*Required work:* Arrange every line of the material below as a numbered list, omitting the blank lines.

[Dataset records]
__________
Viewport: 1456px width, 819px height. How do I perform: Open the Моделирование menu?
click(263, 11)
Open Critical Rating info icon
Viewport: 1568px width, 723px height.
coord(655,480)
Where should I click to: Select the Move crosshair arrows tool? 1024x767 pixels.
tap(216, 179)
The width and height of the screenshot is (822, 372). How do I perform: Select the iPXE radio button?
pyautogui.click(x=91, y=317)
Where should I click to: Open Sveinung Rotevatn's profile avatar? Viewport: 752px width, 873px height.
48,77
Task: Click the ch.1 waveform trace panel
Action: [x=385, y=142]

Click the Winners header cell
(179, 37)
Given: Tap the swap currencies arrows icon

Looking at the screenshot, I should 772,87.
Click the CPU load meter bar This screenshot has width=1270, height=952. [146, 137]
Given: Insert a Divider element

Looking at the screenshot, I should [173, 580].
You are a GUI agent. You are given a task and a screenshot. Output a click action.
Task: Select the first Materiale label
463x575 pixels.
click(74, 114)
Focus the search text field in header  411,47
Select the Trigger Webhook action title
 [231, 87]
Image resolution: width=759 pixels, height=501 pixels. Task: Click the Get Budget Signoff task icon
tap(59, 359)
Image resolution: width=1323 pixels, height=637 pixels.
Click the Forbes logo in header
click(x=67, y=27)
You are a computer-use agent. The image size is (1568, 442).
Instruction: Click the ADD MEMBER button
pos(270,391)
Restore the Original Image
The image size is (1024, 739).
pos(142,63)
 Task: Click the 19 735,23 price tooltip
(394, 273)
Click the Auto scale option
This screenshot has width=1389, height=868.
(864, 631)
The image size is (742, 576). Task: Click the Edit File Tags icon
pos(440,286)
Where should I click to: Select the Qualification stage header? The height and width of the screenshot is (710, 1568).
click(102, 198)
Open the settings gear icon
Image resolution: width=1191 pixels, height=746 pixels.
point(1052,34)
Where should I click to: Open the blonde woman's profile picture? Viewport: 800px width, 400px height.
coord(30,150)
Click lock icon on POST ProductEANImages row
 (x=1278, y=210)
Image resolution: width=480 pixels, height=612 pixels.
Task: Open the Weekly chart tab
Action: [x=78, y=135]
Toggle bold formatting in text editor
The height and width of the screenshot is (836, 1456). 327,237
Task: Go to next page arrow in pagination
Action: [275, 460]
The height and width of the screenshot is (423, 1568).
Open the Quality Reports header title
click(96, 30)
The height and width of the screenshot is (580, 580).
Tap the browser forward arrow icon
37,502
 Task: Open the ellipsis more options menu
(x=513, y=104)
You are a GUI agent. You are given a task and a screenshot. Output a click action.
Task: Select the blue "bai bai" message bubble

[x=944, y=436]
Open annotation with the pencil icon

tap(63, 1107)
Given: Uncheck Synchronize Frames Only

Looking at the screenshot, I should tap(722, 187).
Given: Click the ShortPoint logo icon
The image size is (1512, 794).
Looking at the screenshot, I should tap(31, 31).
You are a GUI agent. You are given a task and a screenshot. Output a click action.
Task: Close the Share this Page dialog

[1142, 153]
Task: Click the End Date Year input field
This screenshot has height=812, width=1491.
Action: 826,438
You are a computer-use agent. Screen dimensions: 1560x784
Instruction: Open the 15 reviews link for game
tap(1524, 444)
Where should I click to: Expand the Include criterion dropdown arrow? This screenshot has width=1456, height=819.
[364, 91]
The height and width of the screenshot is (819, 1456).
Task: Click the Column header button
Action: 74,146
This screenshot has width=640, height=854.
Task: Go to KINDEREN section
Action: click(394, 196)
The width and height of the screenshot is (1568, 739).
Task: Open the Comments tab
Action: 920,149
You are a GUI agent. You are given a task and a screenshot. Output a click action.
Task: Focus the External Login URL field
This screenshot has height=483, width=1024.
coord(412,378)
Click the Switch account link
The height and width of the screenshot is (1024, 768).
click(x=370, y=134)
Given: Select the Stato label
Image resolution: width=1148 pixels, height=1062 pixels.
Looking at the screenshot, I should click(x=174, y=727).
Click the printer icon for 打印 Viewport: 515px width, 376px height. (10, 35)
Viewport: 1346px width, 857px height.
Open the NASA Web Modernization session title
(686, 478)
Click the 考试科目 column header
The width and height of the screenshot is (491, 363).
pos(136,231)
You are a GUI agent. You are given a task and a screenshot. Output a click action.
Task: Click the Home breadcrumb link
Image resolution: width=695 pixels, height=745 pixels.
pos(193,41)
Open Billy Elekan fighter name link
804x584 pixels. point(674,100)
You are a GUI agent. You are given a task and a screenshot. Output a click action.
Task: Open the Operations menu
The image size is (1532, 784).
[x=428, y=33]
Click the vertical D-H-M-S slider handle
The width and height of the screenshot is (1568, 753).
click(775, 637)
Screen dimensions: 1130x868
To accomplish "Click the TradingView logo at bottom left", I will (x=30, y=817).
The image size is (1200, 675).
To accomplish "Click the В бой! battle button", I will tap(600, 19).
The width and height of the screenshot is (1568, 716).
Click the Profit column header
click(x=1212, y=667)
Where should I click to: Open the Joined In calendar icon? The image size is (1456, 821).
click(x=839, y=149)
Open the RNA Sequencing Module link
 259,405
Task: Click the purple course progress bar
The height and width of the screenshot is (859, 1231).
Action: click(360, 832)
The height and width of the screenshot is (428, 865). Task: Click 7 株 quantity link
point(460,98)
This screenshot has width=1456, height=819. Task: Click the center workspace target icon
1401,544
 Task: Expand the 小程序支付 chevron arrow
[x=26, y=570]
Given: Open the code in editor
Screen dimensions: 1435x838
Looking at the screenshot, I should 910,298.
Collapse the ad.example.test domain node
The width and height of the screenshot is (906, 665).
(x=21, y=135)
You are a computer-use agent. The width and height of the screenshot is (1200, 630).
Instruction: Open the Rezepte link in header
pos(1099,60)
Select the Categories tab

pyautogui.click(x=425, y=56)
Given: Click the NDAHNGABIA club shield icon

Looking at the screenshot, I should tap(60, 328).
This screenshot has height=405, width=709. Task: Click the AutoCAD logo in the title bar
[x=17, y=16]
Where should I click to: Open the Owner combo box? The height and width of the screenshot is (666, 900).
__________
*Exercise output:*
1. Viewport: 1456px width, 819px height. How do I perform: Open the Моделирование menu?
2. click(263, 11)
3. Open Critical Rating info icon
4. Viewport: 1568px width, 723px height.
5. coord(655,480)
6. Where should I click to: Select the Move crosshair arrows tool? 1024x767 pixels.
7. tap(216, 179)
8. The width and height of the screenshot is (822, 372). How do I perform: Select the iPXE radio button?
9. pyautogui.click(x=91, y=317)
10. Where should I click to: Open Sveinung Rotevatn's profile avatar? Viewport: 752px width, 873px height.
11. 48,77
12. Task: Click the ch.1 waveform trace panel
13. Action: [x=385, y=142]
14. Click the Winners header cell
15. (179, 37)
16. Given: Tap the swap currencies arrows icon
17. Looking at the screenshot, I should 772,87.
18. Click the CPU load meter bar This screenshot has width=1270, height=952. [146, 137]
19. Given: Insert a Divider element
20. Looking at the screenshot, I should [173, 580].
21. You are a GUI agent. You are given a task and a screenshot. Output a click action.
22. Task: Select the first Materiale label
23. 463x575 pixels.
24. click(74, 114)
25. Focus the search text field in header  411,47
26. Select the Trigger Webhook action title
27.  [231, 87]
28. Image resolution: width=759 pixels, height=501 pixels. Task: Click the Get Budget Signoff task icon
29. tap(59, 359)
30. Image resolution: width=1323 pixels, height=637 pixels.
31. Click the Forbes logo in header
32. click(x=67, y=27)
33. You are a computer-use agent. The image size is (1568, 442).
34. Instruction: Click the ADD MEMBER button
35. pos(270,391)
36. Restore the Original Image
37. The image size is (1024, 739).
38. pos(142,63)
39.  Task: Click the 19 735,23 price tooltip
40. (394, 273)
41. Click the Auto scale option
42. This screenshot has width=1389, height=868.
43. (864, 631)
44. The image size is (742, 576). Task: Click the Edit File Tags icon
45. pos(440,286)
46. Where should I click to: Select the Qualification stage header? The height and width of the screenshot is (710, 1568).
47. click(102, 198)
48. Open the settings gear icon
49. Image resolution: width=1191 pixels, height=746 pixels.
50. point(1052,34)
51. Where should I click to: Open the blonde woman's profile picture? Viewport: 800px width, 400px height.
52. coord(30,150)
53. Click lock icon on POST ProductEANImages row
54.  (x=1278, y=210)
55. Image resolution: width=480 pixels, height=612 pixels.
56. Task: Open the Weekly chart tab
57. Action: [x=78, y=135]
58. Toggle bold formatting in text editor
59. The height and width of the screenshot is (836, 1456). 327,237
60. Task: Go to next page arrow in pagination
61. Action: [275, 460]
62. The height and width of the screenshot is (423, 1568).
63. Open the Quality Reports header title
64. click(96, 30)
65. The height and width of the screenshot is (580, 580).
66. Tap the browser forward arrow icon
67. 37,502
68.  Task: Open the ellipsis more options menu
69. (x=513, y=104)
70. You are a GUI agent. You are given a task and a screenshot. Output a click action.
71. Task: Select the blue "bai bai" message bubble
72. [x=944, y=436]
73. Open annotation with the pencil icon
74. tap(63, 1107)
75. Given: Uncheck Synchronize Frames Only
76. Looking at the screenshot, I should tap(722, 187).
77. Given: Click the ShortPoint logo icon
78. The image size is (1512, 794).
79. Looking at the screenshot, I should tap(31, 31).
80. You are a GUI agent. You are given a task and a screenshot. Output a click action.
81. Task: Close the Share this Page dialog
82. [1142, 153]
83. Task: Click the End Date Year input field
84. This screenshot has height=812, width=1491.
85. Action: 826,438
86. You are a computer-use agent. Screen dimensions: 1560x784
87. Instruction: Open the 15 reviews link for game
88. tap(1524, 444)
89. Where should I click to: Expand the Include criterion dropdown arrow? This screenshot has width=1456, height=819.
90. [364, 91]
91. The height and width of the screenshot is (819, 1456).
92. Task: Click the Column header button
93. Action: 74,146
94. This screenshot has width=640, height=854.
95. Task: Go to KINDEREN section
96. Action: click(394, 196)
97. The width and height of the screenshot is (1568, 739).
98. Task: Open the Comments tab
99. Action: 920,149
100. You are a GUI agent. You are given a task and a screenshot. Output a click action.
101. Task: Focus the External Login URL field
102. This screenshot has height=483, width=1024.
103. coord(412,378)
104. Click the Switch account link
105. The height and width of the screenshot is (1024, 768).
106. click(x=370, y=134)
107. Given: Select the Stato label
108. Image resolution: width=1148 pixels, height=1062 pixels.
109. Looking at the screenshot, I should click(x=174, y=727).
110. Click the printer icon for 打印 Viewport: 515px width, 376px height. (10, 35)
111. Viewport: 1346px width, 857px height.
112. Open the NASA Web Modernization session title
113. (686, 478)
114. Click the 考试科目 column header
115. The width and height of the screenshot is (491, 363).
116. pos(136,231)
117. You are a GUI agent. You are given a task and a screenshot. Output a click action.
118. Task: Click the Home breadcrumb link
119. Image resolution: width=695 pixels, height=745 pixels.
120. pos(193,41)
121. Open Billy Elekan fighter name link
122. 804x584 pixels. point(674,100)
123. You are a GUI agent. You are given a task and a screenshot. Output a click action.
124. Task: Open the Operations menu
125. The image size is (1532, 784).
126. [x=428, y=33]
127. Click the vertical D-H-M-S slider handle
128. The width and height of the screenshot is (1568, 753).
129. click(775, 637)
130. Screen dimensions: 1130x868
131. To accomplish "Click the TradingView logo at bottom left", I will (x=30, y=817).
132. The image size is (1200, 675).
133. To accomplish "Click the В бой! battle button", I will tap(600, 19).
134. The width and height of the screenshot is (1568, 716).
135. Click the Profit column header
136. click(x=1212, y=667)
137. Where should I click to: Open the Joined In calendar icon? The image size is (1456, 821).
138. click(x=839, y=149)
139. Open the RNA Sequencing Module link
140.  259,405
141. Task: Click the purple course progress bar
142. The height and width of the screenshot is (859, 1231).
143. Action: click(360, 832)
144. The height and width of the screenshot is (428, 865). Task: Click 7 株 quantity link
145. point(460,98)
146. This screenshot has width=1456, height=819. Task: Click the center workspace target icon
147. 1401,544
148.  Task: Expand the 小程序支付 chevron arrow
149. [x=26, y=570]
150. Given: Open the code in editor
151. Screen dimensions: 1435x838
152. Looking at the screenshot, I should 910,298.
153. Collapse the ad.example.test domain node
154. The width and height of the screenshot is (906, 665).
155. (x=21, y=135)
156. You are a computer-use agent. The width and height of the screenshot is (1200, 630).
157. Instruction: Open the Rezepte link in header
158. pos(1099,60)
159. Select the Categories tab
160. pyautogui.click(x=425, y=56)
161. Given: Click the NDAHNGABIA club shield icon
162. Looking at the screenshot, I should tap(60, 328).
163. This screenshot has height=405, width=709. Task: Click the AutoCAD logo in the title bar
164. [x=17, y=16]
165. Where should I click to: Open the Owner combo box? The height and width of the screenshot is (666, 900).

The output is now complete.